Friday, 17 February 2023

Stage: We can be heroes

Jordan Gray: Is It a Bird?
Soho Theatre, London • 16-18.Feb.23

Having won a series of awards, and even performing it live on television, Jordan Gray brings her already-iconic one-woman odyssey Is It a Bird back to the Soho Theatre for three intimate nights of comedy and song. Gray's kinetic physicality and rapid-fire humour are intelligent and consistently hilarious. And her songs are even funnier. With her Essex accent and a mix of riotous chaos and brainy observations, she's instantly reminiscent of Russell Brand, something she acknowledges with a throwaway gag. But her material carries a personal kick that is wonderfully devastating.

The stage is simple: a keyboard and a cardboard red phone box. Gray never stops moving, skittering around the space cracking jokes while playfully interacting with the front rows. The whole performance feels improvised and enjoyably out of control, but it's far too well-shaped for that to be completely true. Even when she's playing the keyboard, she can't sit still, pivoting from side to side or performing an acrobatic pirouette. And she never misses a beat with her astute commentary, which all circles back to her personal life as a trans woman. It's a barrage of outrageously witty one-liners that reveal layer after layer of meaning. 
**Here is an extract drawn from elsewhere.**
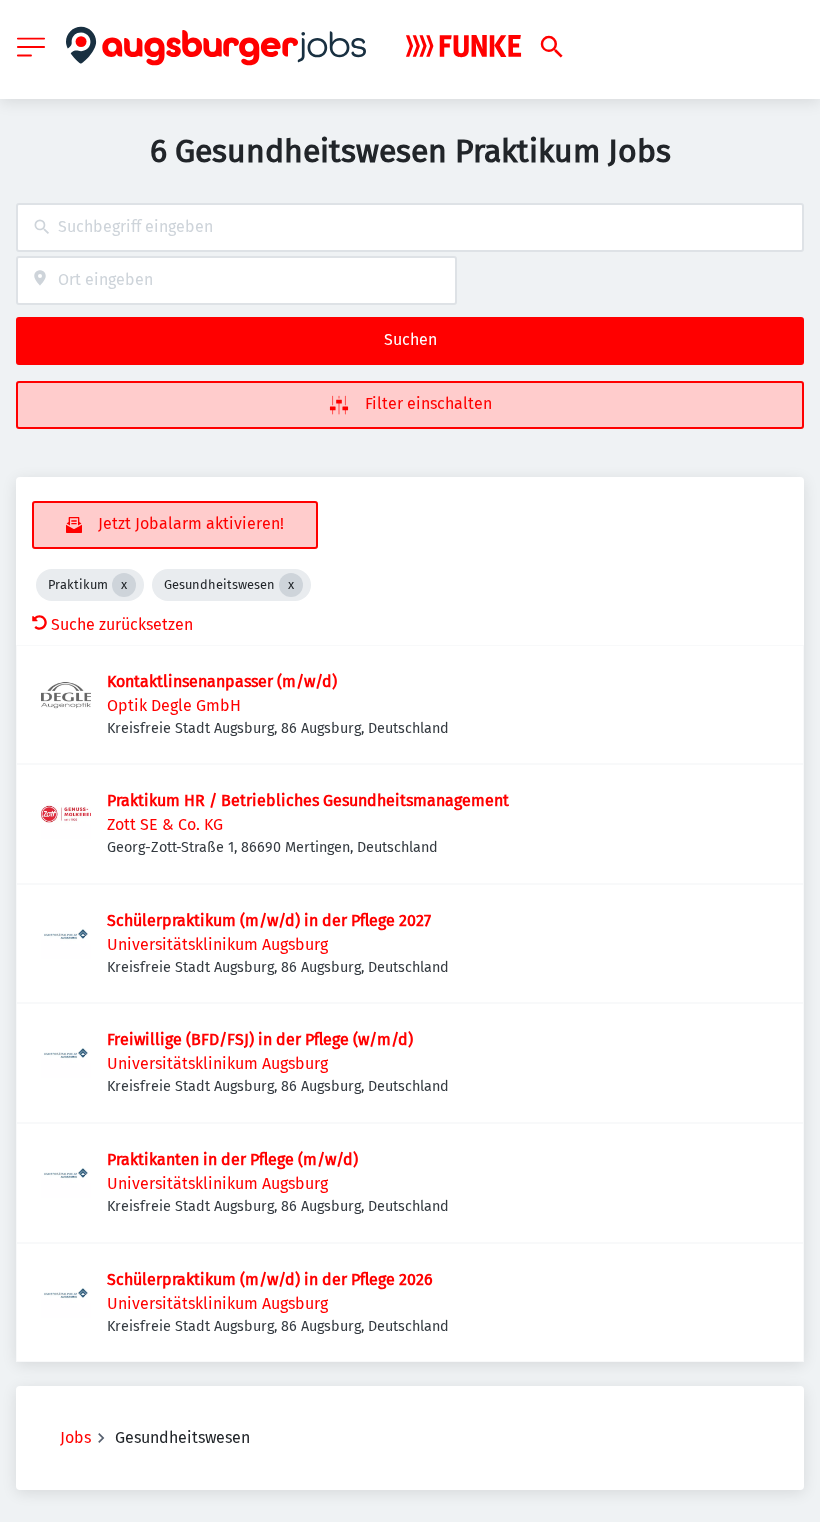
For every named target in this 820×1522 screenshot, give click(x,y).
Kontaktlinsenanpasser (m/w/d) (222, 681)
Yes, everything Gray says and does has a point. The title refers to how people (and one glorious dog) react to her transgendered physicality, and it also reflects how she sees herself as a superhero. Although the one she dives into here is Batman, someone with no supernatural powers whom people accept even if he identifies as a bat. While poking fun at pop culture, she boldly attacks contentious material with a cheeky grin, calling out the audience's hypocrisy in reactions to a joke about Hitler, a song about Jesus or general attitudes towards trans people.

There isn't a wasted line in this hour-long performance; Gray is so sharp and smart that she forces the audience to keep up with her energy levels, pulling us in before lowering the boom. So when she emerges from the phonebooth as a superhero, she is completely naked. This isn't remotely gratuitous, as it's the ultimate provocation in that it really shouldn't be provocative at all. And as she sings her final song, our laughter is choked with an emotional response. "If I'm going to be the joke," she sings, "I might as well be in on it." But Jordan Gray is no joke: she's a brilliant entertainer who deserves to fly very high indeed.